Data: 2004-11-18 21:01:43
Temat: Re: Małżeństwo ortodoksyjnej katoliczki i wrednego ateisty...
Od: "Amnesiak" <a...@T...interia.pl>
Pokaż wszystkie nagłówki
Użytkownik "jbaskab" <j...@o...pl> napisał
w wiadomości news:cnhvfh$ppn$1@srv.cyf-kr.edu.pl...
> Amnezyjny, nie rozbawiaj mnie;)
> Zresztą Biblię, w przeciwieństwie do Katechizmu, mogę studiować. Niestety,
> język tego ostatniego mnie o gesią skórkę przyprawia.
Ojojoj. :) Ty jakaś nienormalna (katoliczka) jesteś. ;))))

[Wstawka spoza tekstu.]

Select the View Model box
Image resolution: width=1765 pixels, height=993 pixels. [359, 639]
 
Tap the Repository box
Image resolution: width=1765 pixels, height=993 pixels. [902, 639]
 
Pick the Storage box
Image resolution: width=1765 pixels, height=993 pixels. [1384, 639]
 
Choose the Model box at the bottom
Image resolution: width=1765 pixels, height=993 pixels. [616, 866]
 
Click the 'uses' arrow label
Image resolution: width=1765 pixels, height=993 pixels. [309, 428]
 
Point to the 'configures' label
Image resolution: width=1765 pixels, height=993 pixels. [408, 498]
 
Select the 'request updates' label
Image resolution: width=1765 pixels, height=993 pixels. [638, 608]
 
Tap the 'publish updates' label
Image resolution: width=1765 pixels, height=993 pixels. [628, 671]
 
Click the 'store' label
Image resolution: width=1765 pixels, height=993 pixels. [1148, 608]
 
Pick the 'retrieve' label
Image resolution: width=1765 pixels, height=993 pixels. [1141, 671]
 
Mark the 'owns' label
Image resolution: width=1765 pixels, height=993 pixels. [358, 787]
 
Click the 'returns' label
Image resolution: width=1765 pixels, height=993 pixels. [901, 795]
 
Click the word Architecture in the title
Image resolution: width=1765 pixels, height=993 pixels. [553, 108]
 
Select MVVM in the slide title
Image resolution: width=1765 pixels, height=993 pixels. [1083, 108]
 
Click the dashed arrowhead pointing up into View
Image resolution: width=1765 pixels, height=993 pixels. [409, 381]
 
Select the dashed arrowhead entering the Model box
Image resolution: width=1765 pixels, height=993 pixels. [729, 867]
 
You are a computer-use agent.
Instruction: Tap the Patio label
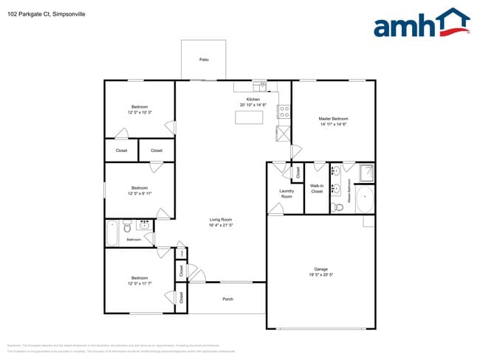pos(203,58)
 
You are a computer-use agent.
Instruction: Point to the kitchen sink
pos(260,85)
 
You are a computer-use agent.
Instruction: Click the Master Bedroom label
pos(333,119)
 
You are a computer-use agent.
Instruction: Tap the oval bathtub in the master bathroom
pos(365,200)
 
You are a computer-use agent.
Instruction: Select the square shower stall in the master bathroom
pos(365,173)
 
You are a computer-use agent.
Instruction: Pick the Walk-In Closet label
pos(317,188)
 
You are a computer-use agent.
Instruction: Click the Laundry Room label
pos(286,194)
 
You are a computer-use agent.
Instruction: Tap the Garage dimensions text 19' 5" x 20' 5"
pos(321,273)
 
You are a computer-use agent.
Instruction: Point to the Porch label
pos(227,299)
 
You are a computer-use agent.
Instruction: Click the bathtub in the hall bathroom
pos(112,233)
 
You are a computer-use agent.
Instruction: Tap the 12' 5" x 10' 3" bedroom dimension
pos(140,113)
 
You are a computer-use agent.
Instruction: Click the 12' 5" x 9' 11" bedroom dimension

>> Zresztą mz jednym z podstawowych problemów KK jest fakt, że
>> - zajęty innymi sprawami - praktycznie nie przywiązuje on wagi
>> do tego czy "wierni" kierują się *jego własną* doktryną.
>> Zważywszy na to, że nie sądzę, by KK kierowali głupcy, stwierdzam,
>> że jest to zaniechanie celowe ("grosz w skrzynce zabrzęczy, dusza
>> z czyśćca uleci"). ;)
>
> A to do czego?;)
KK jest organizacją masową. Masowość ta mogłaby ulec
- że tak powiem - 'rozrzedzeniu', gdyby hierarchia rygorystycznie
podchodziła do "czystości doktrynalnej" wiernych. Prawda
popada w konflikt z Polityką i - właściwie od czasów
pierwszych jezuitów - KK konsekwentnie realizuje strategię
prymatu Polityki nad Prawdą. :)
> A w jaki sposób niby KK miałby egzekwować od wiernych, aby kierowali się
> jego doktryną? Przy uznaniu za wiernego, każdego ochrzczonego w KK, który
> ma
> ochotę nazywać
> się katolikiem?
Nie do końca tak jest. Istnieje np. instytucja ekskomuniki. :)
Papież i inni hierarchowie mogą potępiać ignorancję
przychodzących w niedziele do kościoła, tak jak potępiają
- dajmy na to - środki antykoncepcyjne. Metody by się
znalazły, tak myślę. :) A i sama zasada, o której piszesz, jakoś
tak mi się wydaje podszyta koniunkturalizmem. :)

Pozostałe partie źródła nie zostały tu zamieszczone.